PROBLEM TO WORK ON -> Your output should be the lines from the one with "Task: Click the butterfly scan mode icon" through the last line of the records below, exactly as written, minus the pictures.

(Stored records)
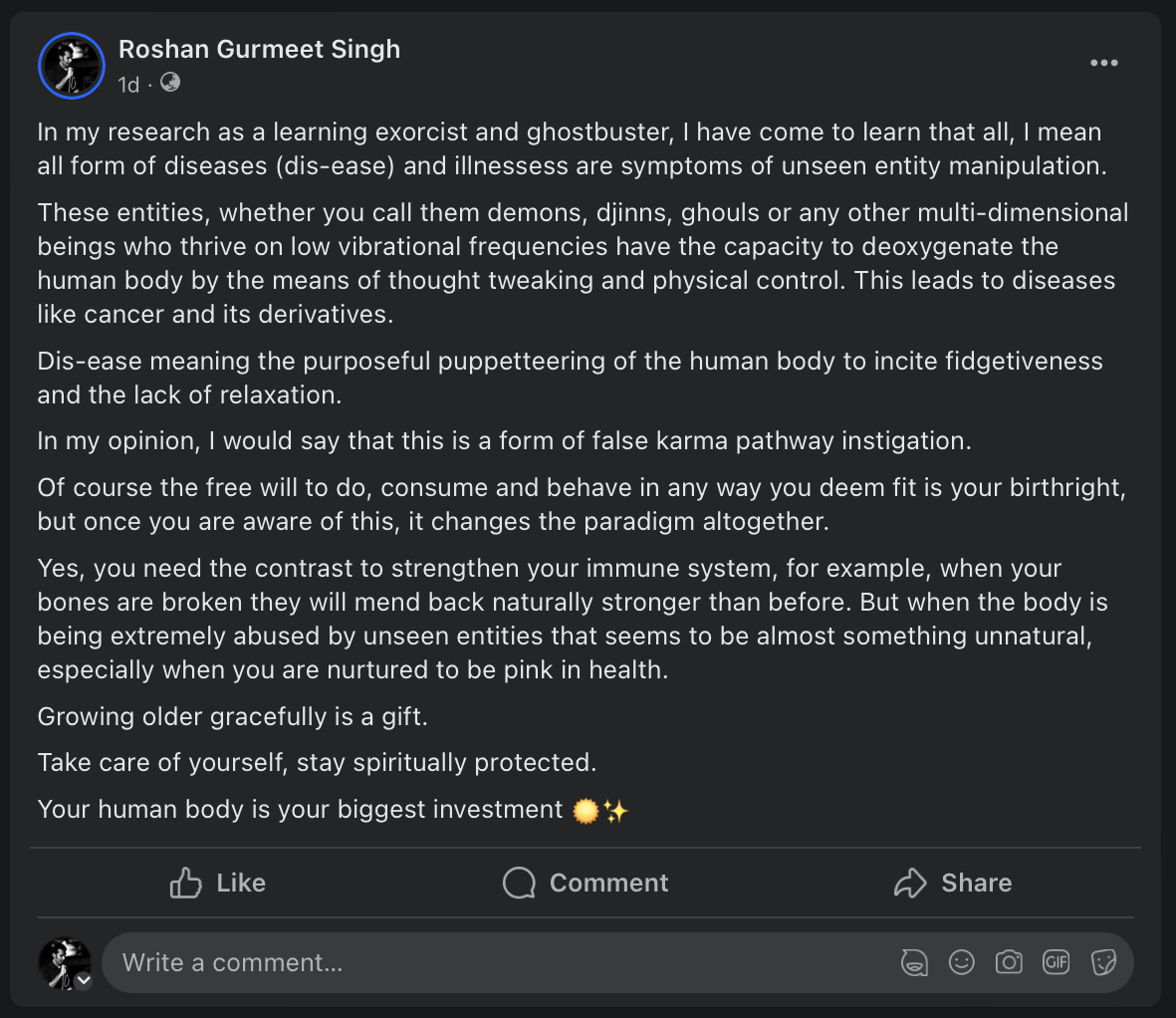Click the thumbs-up icon
The width and height of the screenshot is (1176, 1018).
click(x=185, y=883)
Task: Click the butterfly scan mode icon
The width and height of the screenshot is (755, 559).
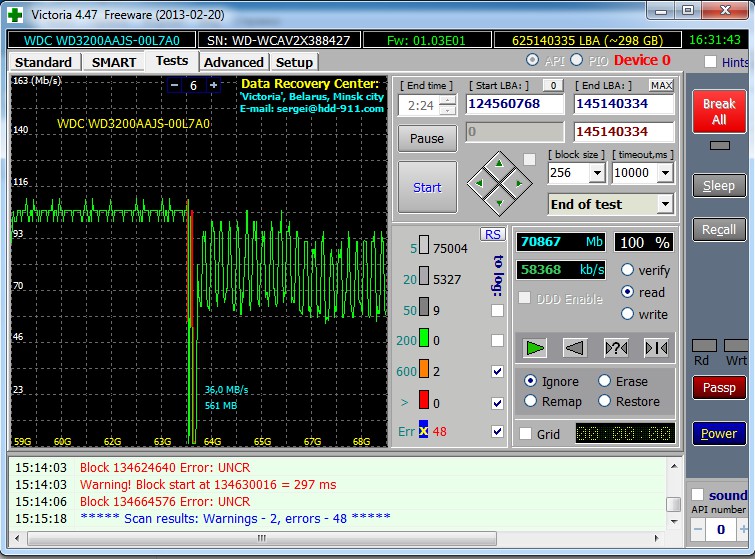Action: tap(656, 347)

RESULT ->
Task: Click the butterfly scan mode icon
The width and height of the screenshot is (755, 559).
Action: tap(656, 347)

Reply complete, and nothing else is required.